== Records for this task

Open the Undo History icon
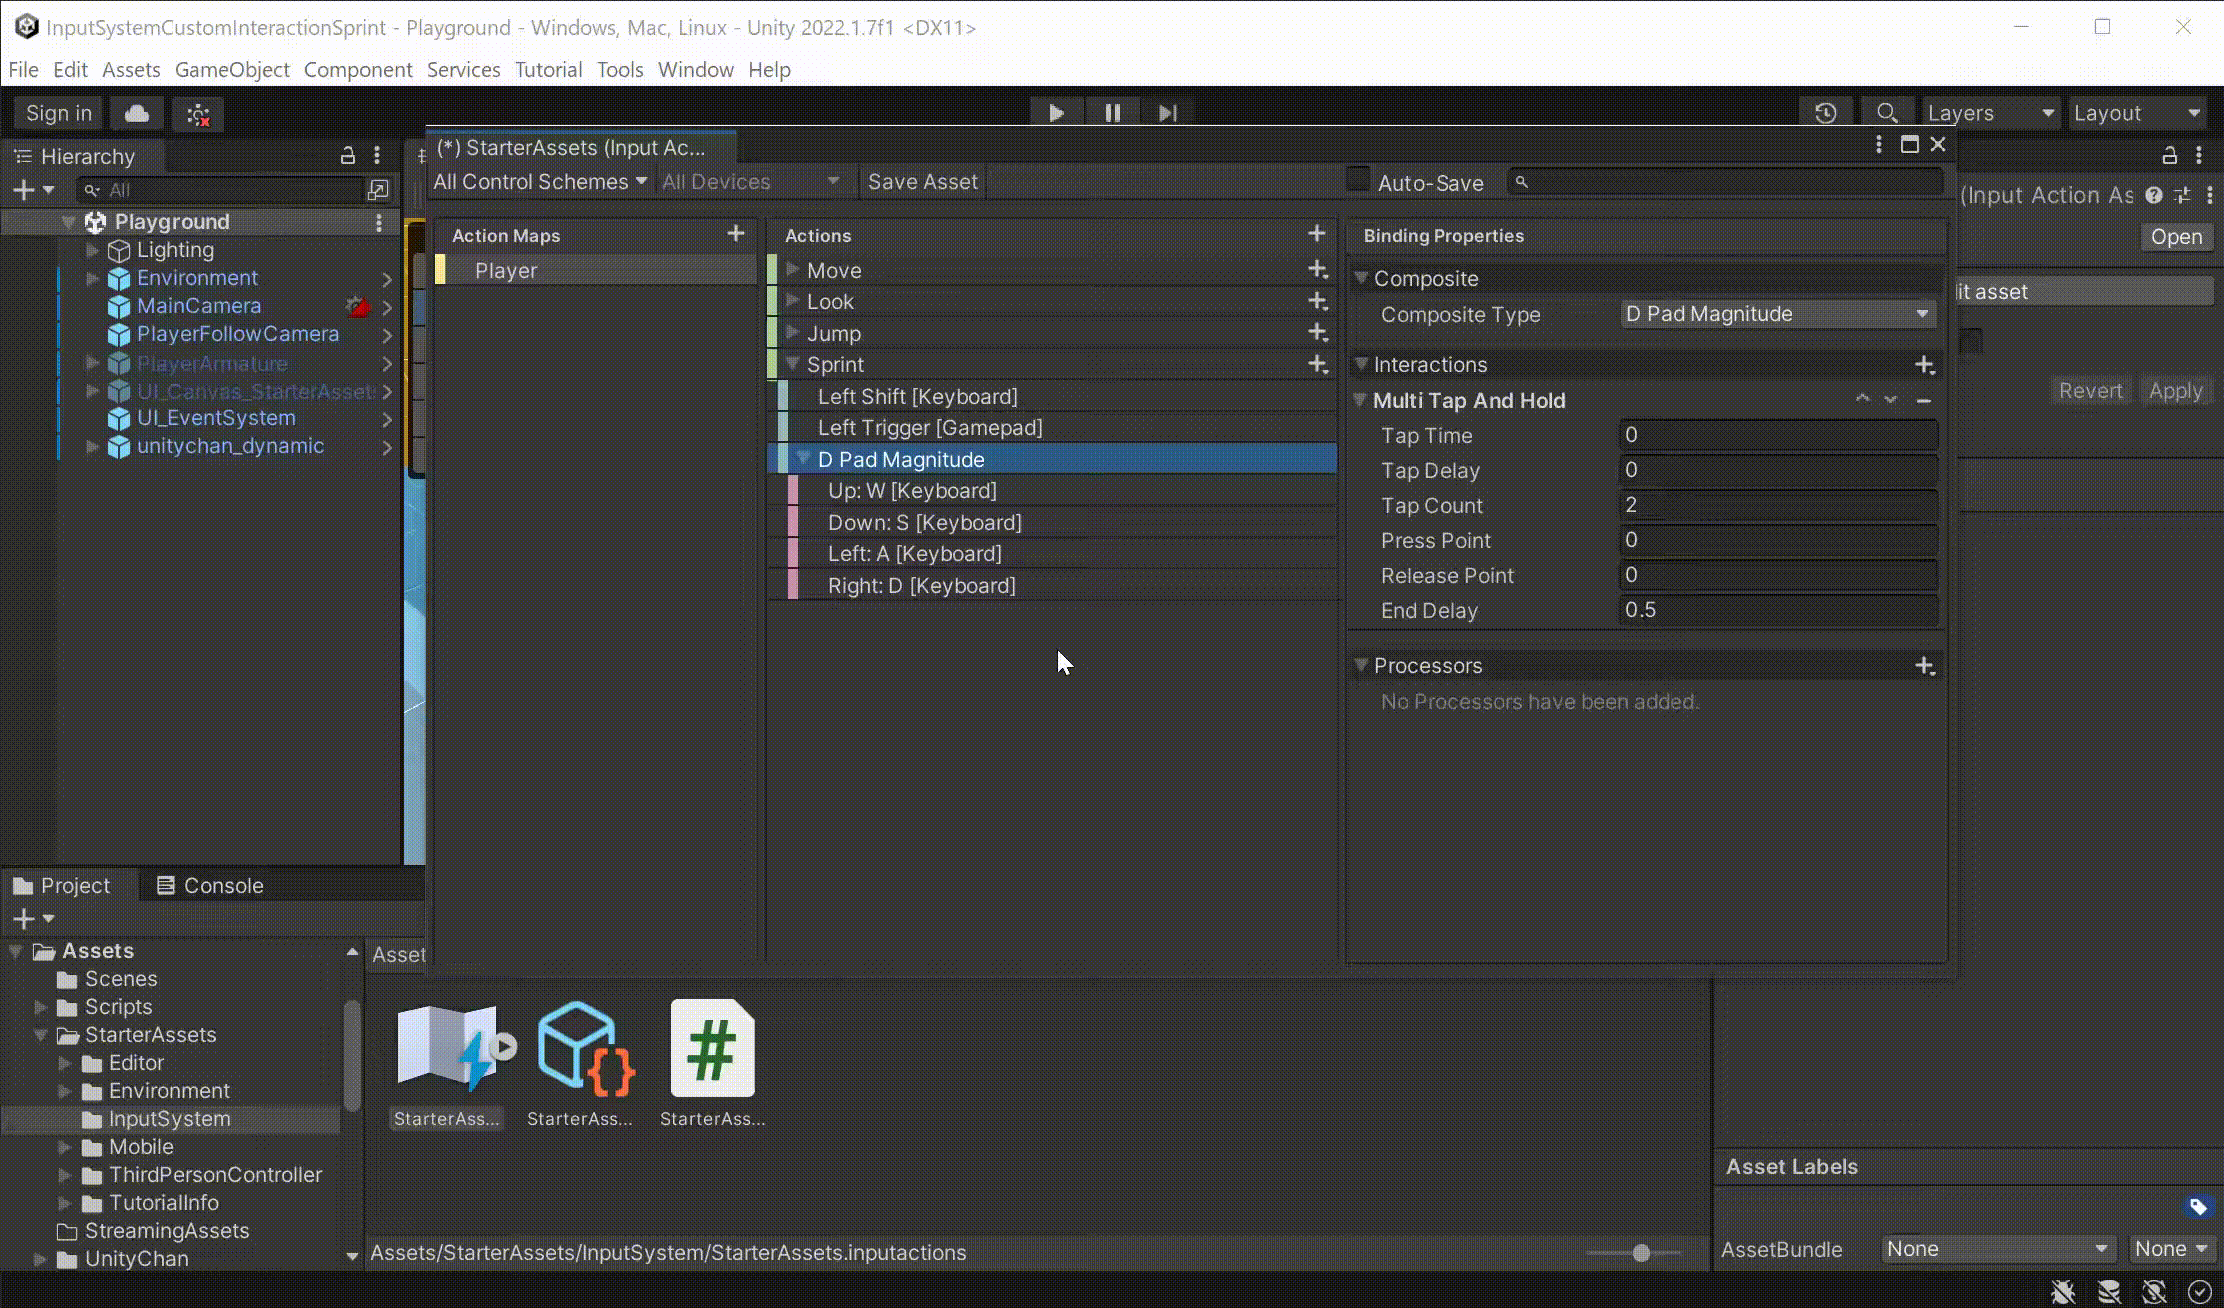 pyautogui.click(x=1826, y=113)
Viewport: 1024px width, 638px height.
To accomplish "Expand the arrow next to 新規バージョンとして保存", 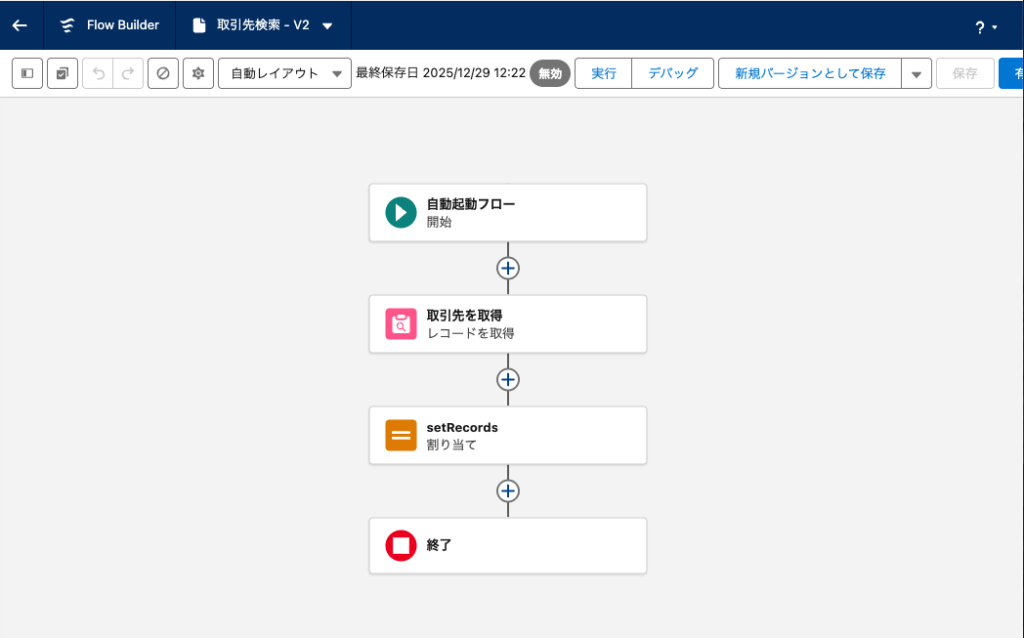I will pos(916,74).

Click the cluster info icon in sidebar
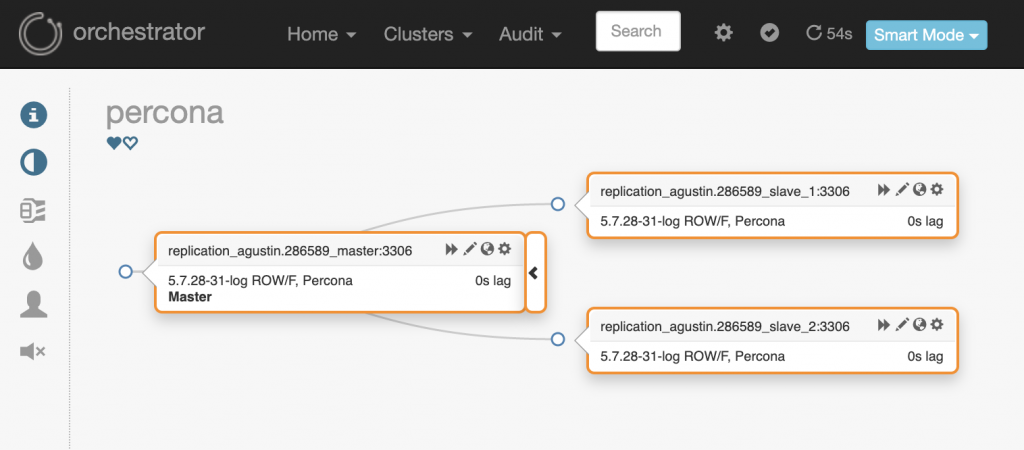pyautogui.click(x=34, y=115)
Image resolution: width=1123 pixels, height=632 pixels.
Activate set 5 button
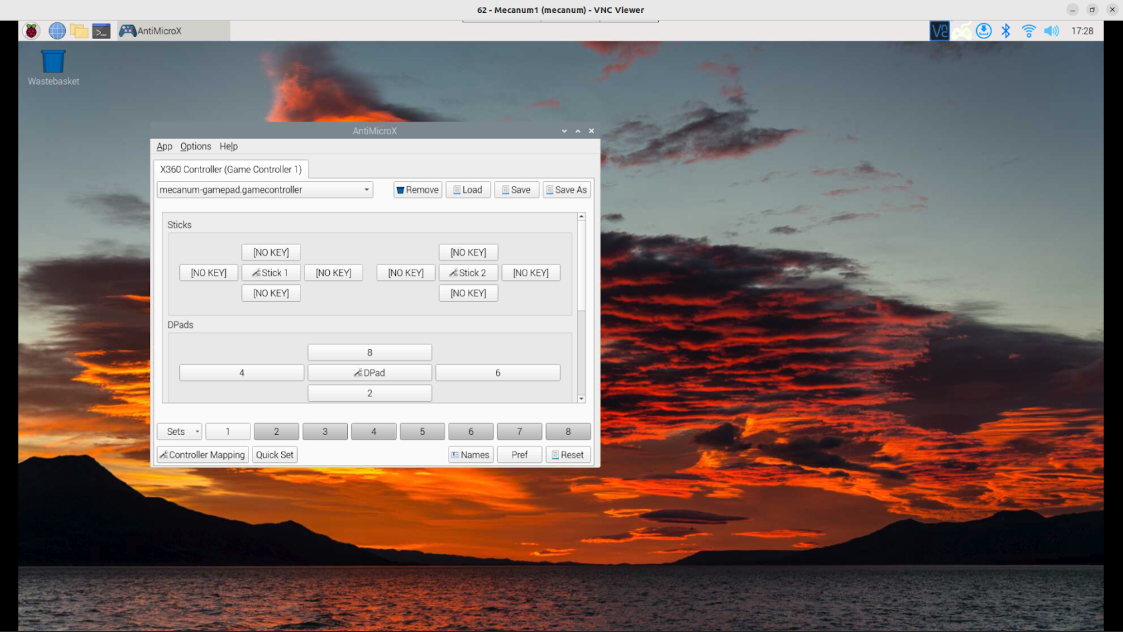[422, 432]
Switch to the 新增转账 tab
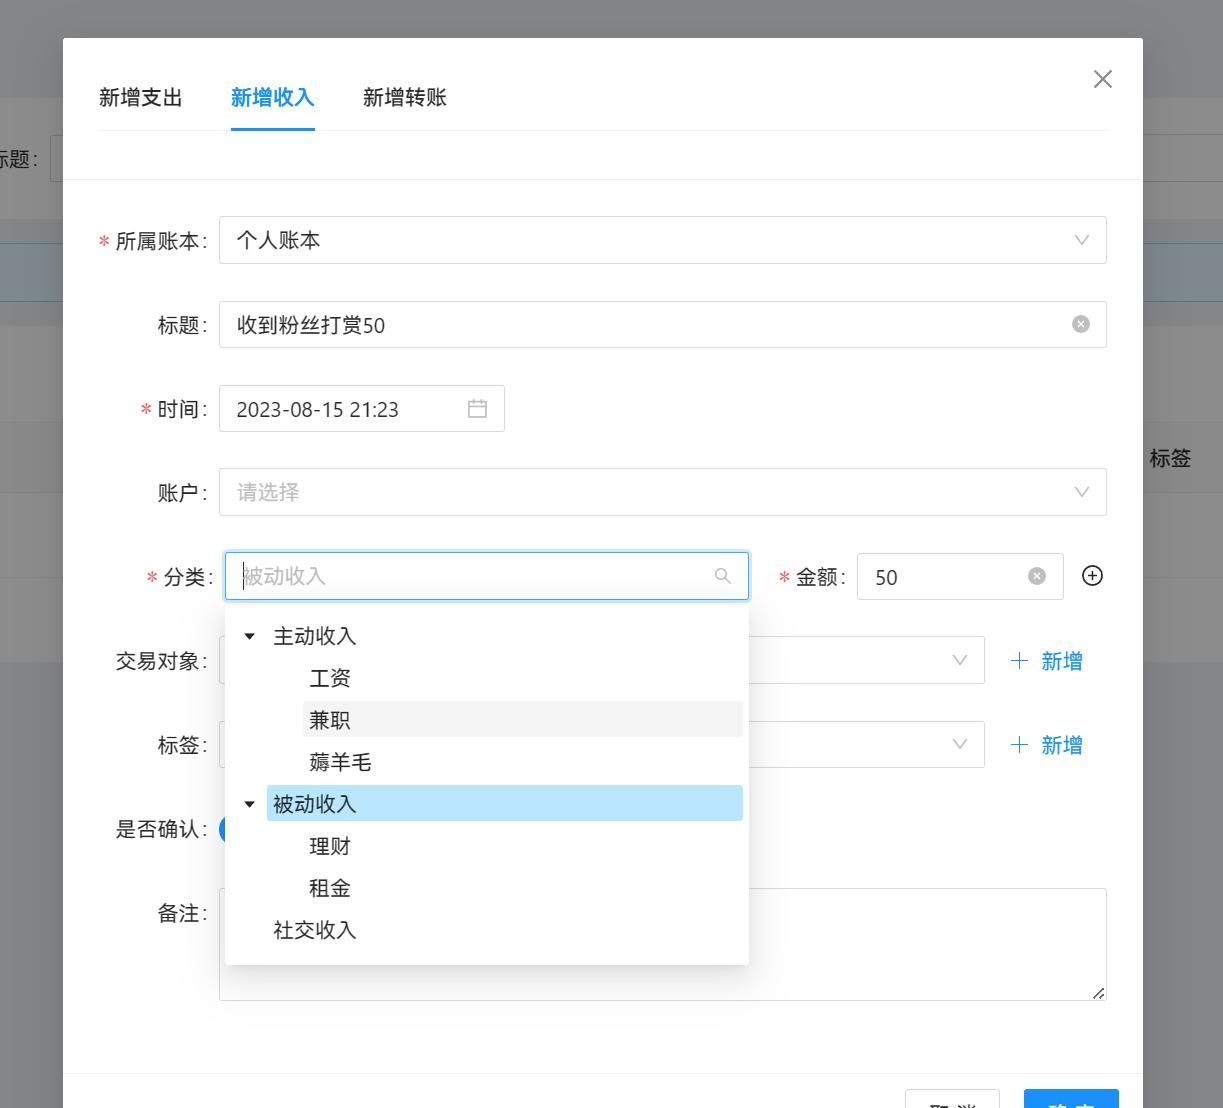This screenshot has width=1223, height=1108. pos(404,97)
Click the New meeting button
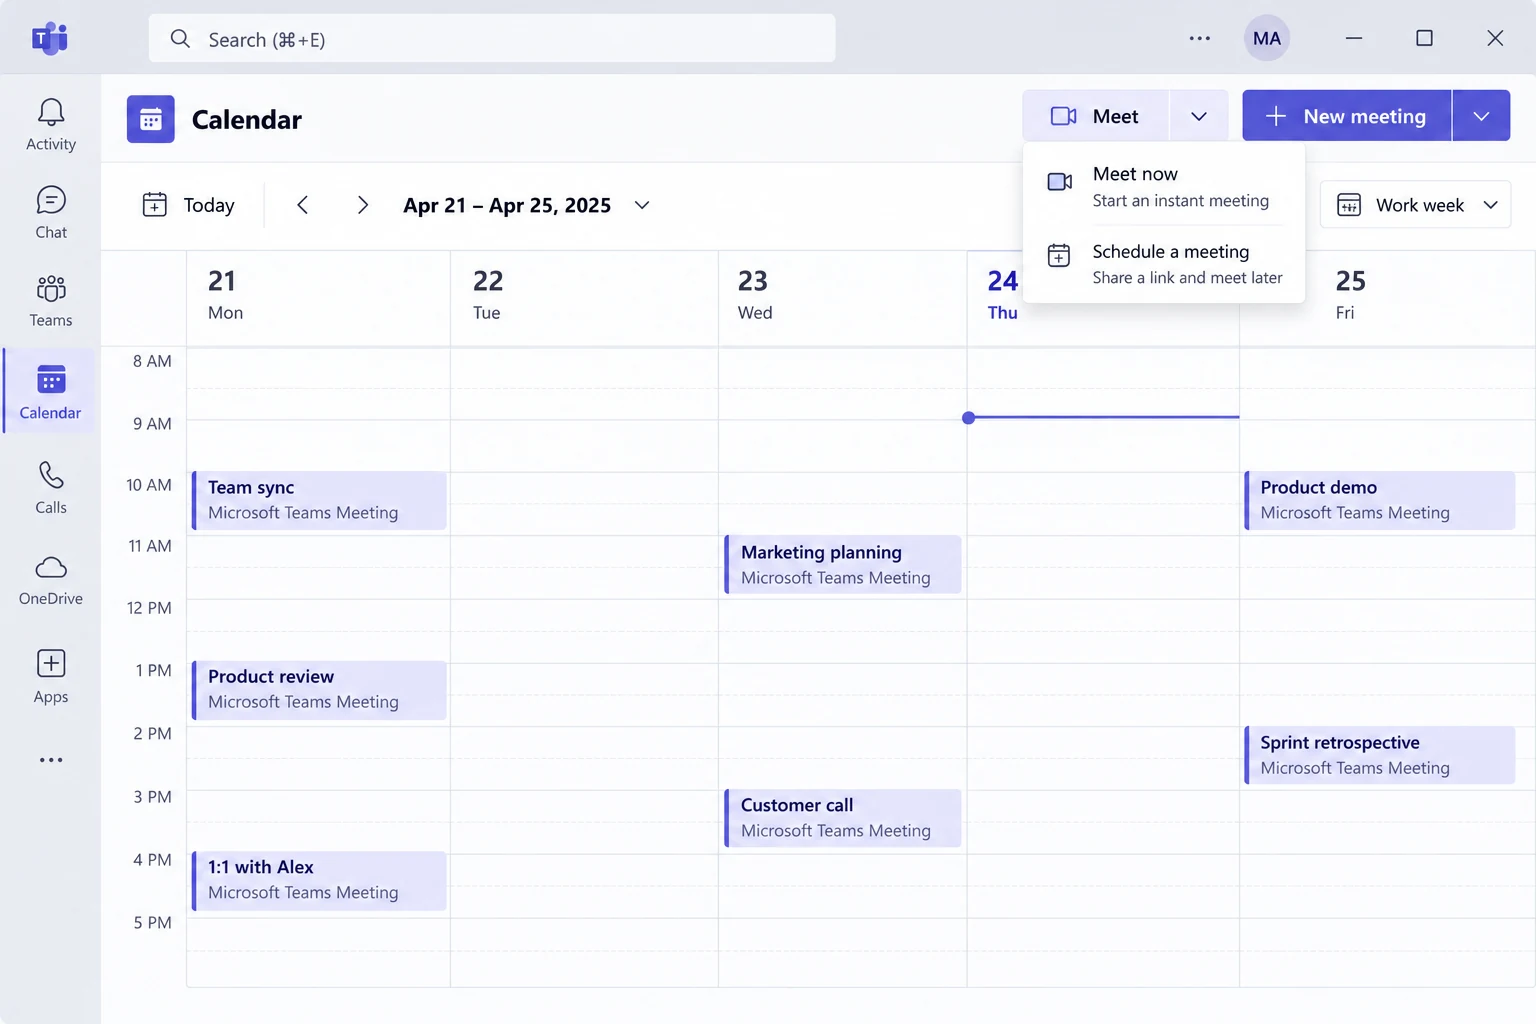1536x1024 pixels. (x=1346, y=116)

====

◆ Exercise directions
Only exact duplicates of the lines from the one containing "Activate set 5 button" through the final line of the entries, both included, are needed, with pictures left out.

◆ Result
Activate set 5 button
[422, 432]
Switch to the 新增转账 tab
This screenshot has width=1223, height=1108. pos(404,97)
Click the New meeting button
1536x1024 pixels. (x=1346, y=116)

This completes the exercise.